SCHLUMBERGER
Former BG Chief Appointed to Board
LONDON -- Oil-services giant Schlumberger Ltd. has appointed
Helge Lund to its board, taking on the former CEO of BG Group PLC
just months after the British oil and natural gas producer was
acquired by Royal Dutch Shell PLC in a roughly $50 billion
deal.
The appointment of Mr. Lund by Schlumberger comes as major oil
and gas producers such as Shell have cut back heavily on capital
spending and other costs in the face of lower oil prices, with
serious knock-on effects on the oil-services sector. Schlumberger
has cut around 36,000 jobs, or 28% of its workforce, since November
2014.
The Shell-BG deal, which completed in February this year, was
engineered by BG's Executive Chairman Andrew Gould, the former head
of Schlumberger and one of the biggest names in the oil
industry.
Mr. Lund, 53, became CEO of BG in February last year, only a few
weeks before Shell moved in with its offer for the company. Mr.

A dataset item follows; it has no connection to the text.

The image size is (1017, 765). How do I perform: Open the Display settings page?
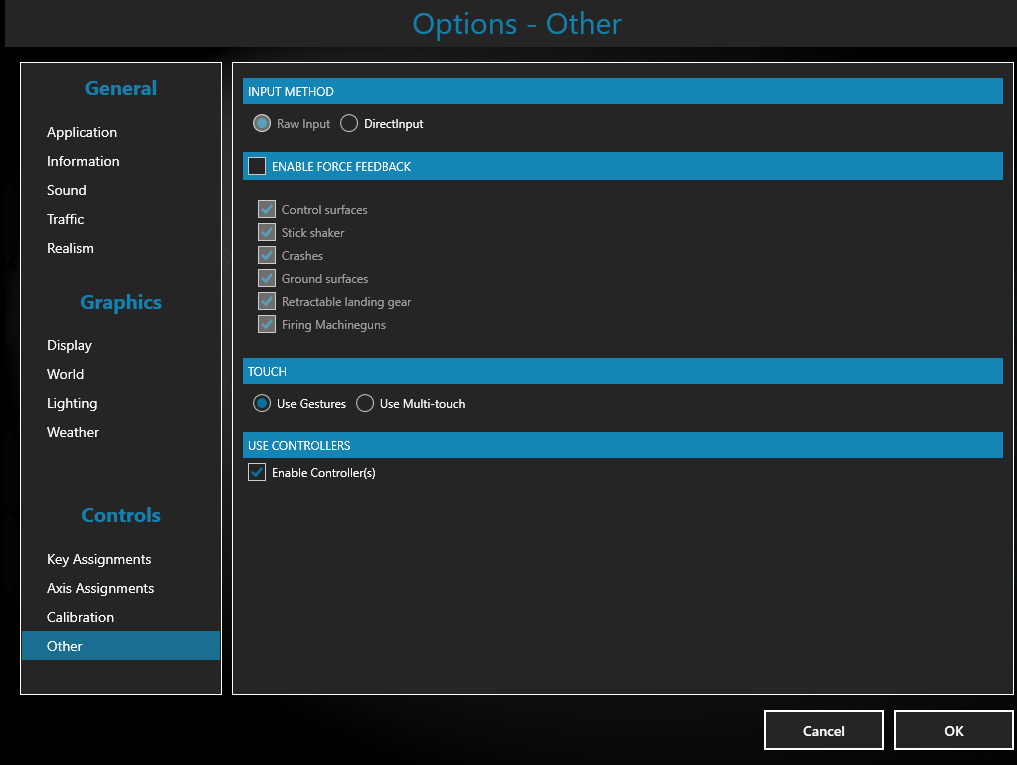[x=69, y=344]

Lund came to BG from Norway's Statoil ASA, where he won praise as a
skillful executive, forcing the Norwegian company over his 10-year
tenure as CEO to drill across the world while also revitalizing its
work in the home country's continental shelf.

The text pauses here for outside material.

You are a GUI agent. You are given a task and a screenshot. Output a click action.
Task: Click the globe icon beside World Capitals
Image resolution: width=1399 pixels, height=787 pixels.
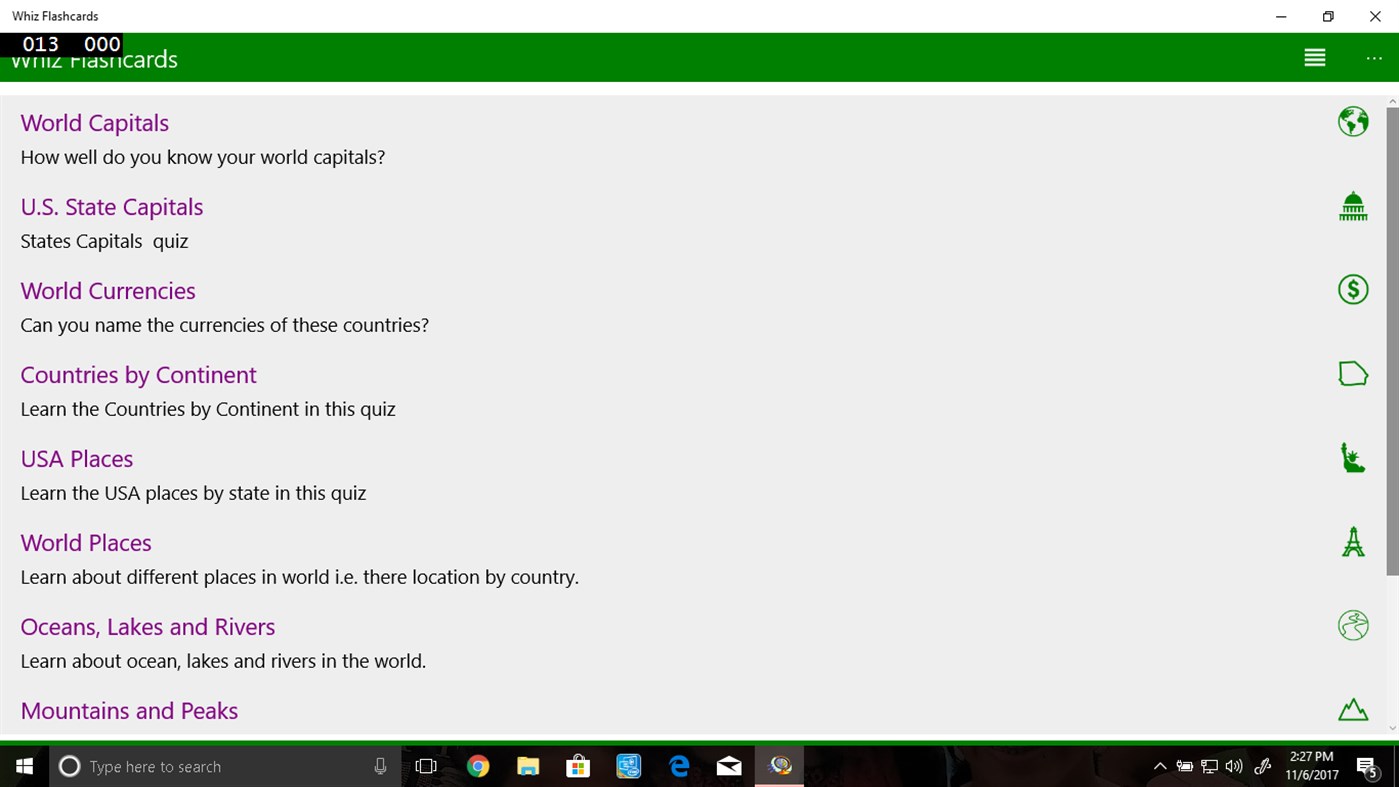(x=1352, y=121)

When Mr. Lund took up the helm at BG last year, the company had
been roiled by years of under delivery on its own output and profit
targets and turmoil at the top level at the company which had been
without a CEO for almost a year. Last year, the U.K.'s third
largest oil and natural gas firm finally came into its own: The
cash started rolling in as its massive LNG project in Australia
came online, production ramped up in Brazil and a phase of mega
investment ended.
While investors welcomed Mr. Lund's appointment, his generous
compensation package immediately drew controversy. Shareholders
objected to a share award, valued at the time at GBP12 million
($17.4 million), for the incoming Mr. Lund in what became one of
the biggest revolts over executive pay in the U.K. in recent years.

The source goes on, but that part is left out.